2.9 Two-Call Pattern for Lists

The OpenCL C API has a recurring pattern for retrieving lists (platforms, devices, log strings):

  1. First call — pass 0 for count and null for the output array → OpenCL returns the actual count
  2. Allocate the output array with the right size
  3. Second call — pass the count and the array → OpenCL fills the array
// Step 1: how many platforms?
uint numPlatforms;
unsafe { cl.GetPlatformIDs(0u, (nint*)null, out numPlatforms); }
 
// Step 2: allocate
nint[] platforms = new nint[numPlatforms];
 
// Step 3: fill
unsafe
{
    fixed (nint* p = platforms)
        cl.GetPlatformIDs(numPlatforms, p, (uint*)null);
}

This pattern appears in GetPlatformIDs, GetDeviceIDs, GetProgramBuildInfo, GetPlatformInfo, GetDeviceInfo, and many others.
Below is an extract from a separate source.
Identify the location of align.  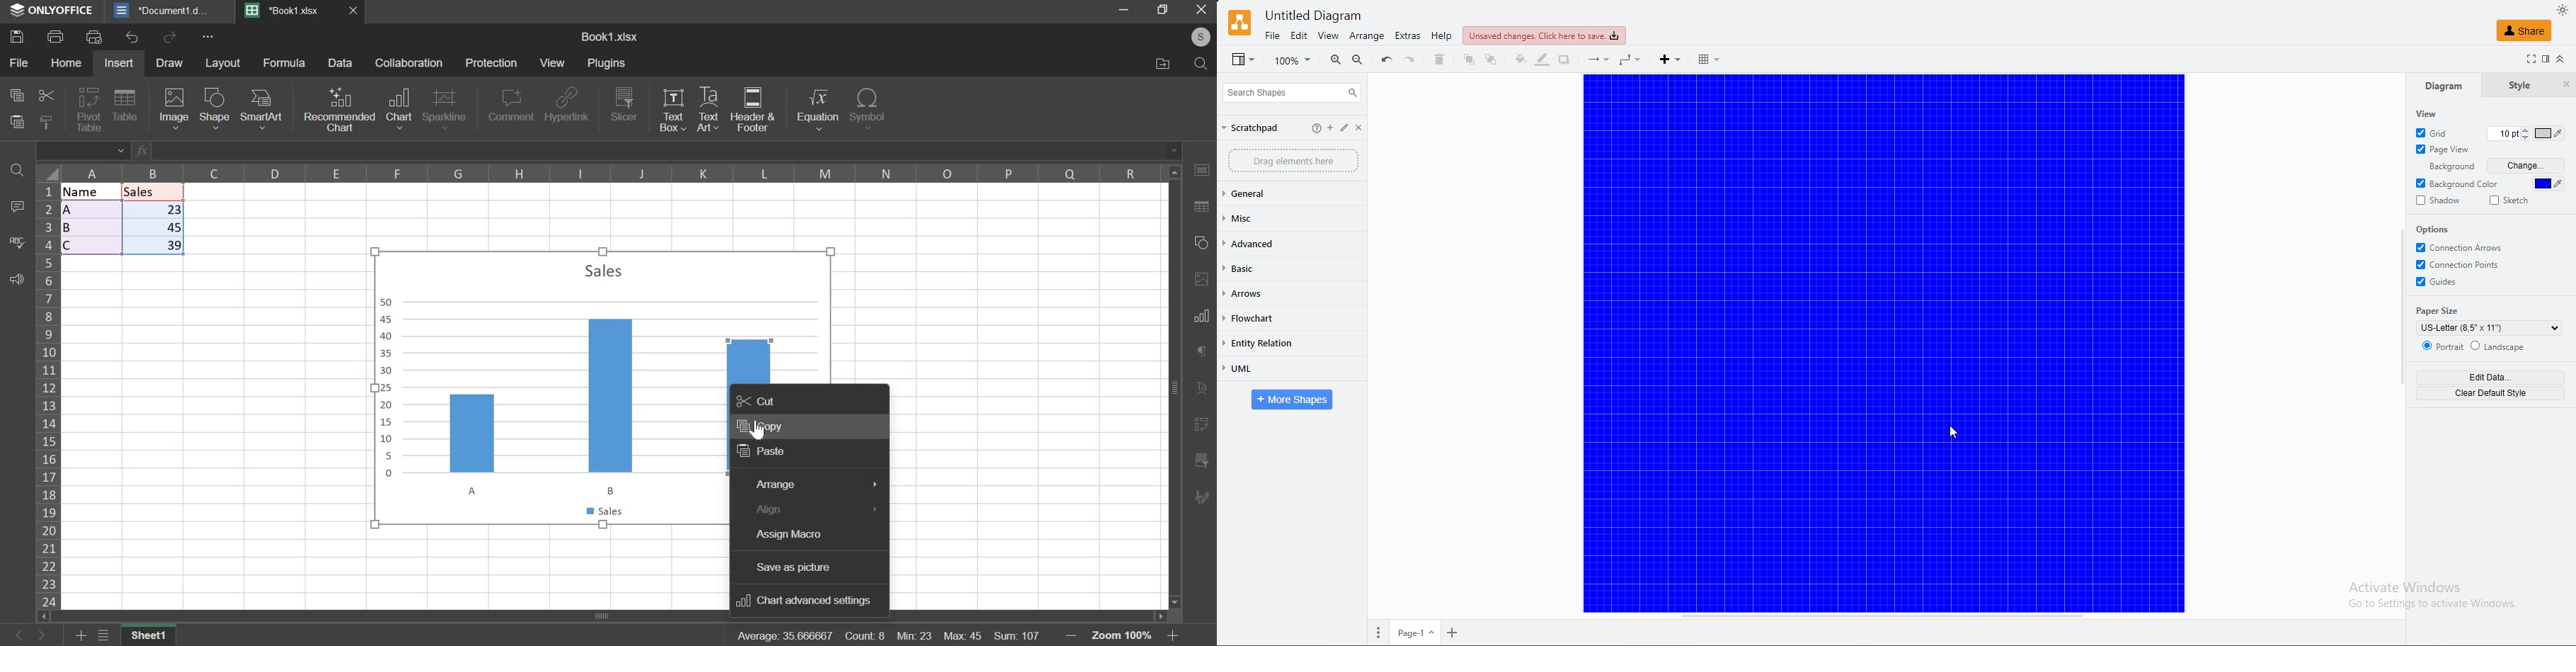
(816, 508).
2.10 out _ — Discarding Output

Many OpenCL functions return an error code (int) and also fill output parameters. When we don’t need the error code (because we’re keeping the sample simple), we can discard it with _:

nint queue = cl.CreateCommandQueue(context, device, CommandQueueProperties.None, out _);
//                                                                                ^^^^^
//                                                        discard the error code int

In production code you would check the error code and handle failures. In our samples we skip this for brevity.


2.11 Summary Table

FeatureWhat it meansWhere you see it
unsafeEnables pointer types and operationsEvery fixed / pointer block
int* / float*Raw pointer to array elementBuffer upload/download, GetDeviceInfo
nintNative-sized int, used for opaque handlesPlatform, device, context, queue, buffer, kernel handles
nuintNative-sized uint, used for sizesBuffer sizes, string sizes, NDRange sizes
fixed (T* p = arr)Pin a managed array; get a raw pointerAny time we pass a C# array to OpenCL
stackallocStack-allocate a small array without GCNDRange globalSize / localSize arrays
(T*)nullTyped null pointerOptional OpenCL parameters
ref TPass by reference (OpenCL reads the bytes)SetKernelArg for scalars and handles
sizeof(T)Size of a value type in bytesBuffer allocation, SetKernelArg
out _Discard an output parameterError codes from Create* functions

Understanding these is enough to read all 8 samples. You don’t need to write new unsafe code — just understand what the existing patterns do.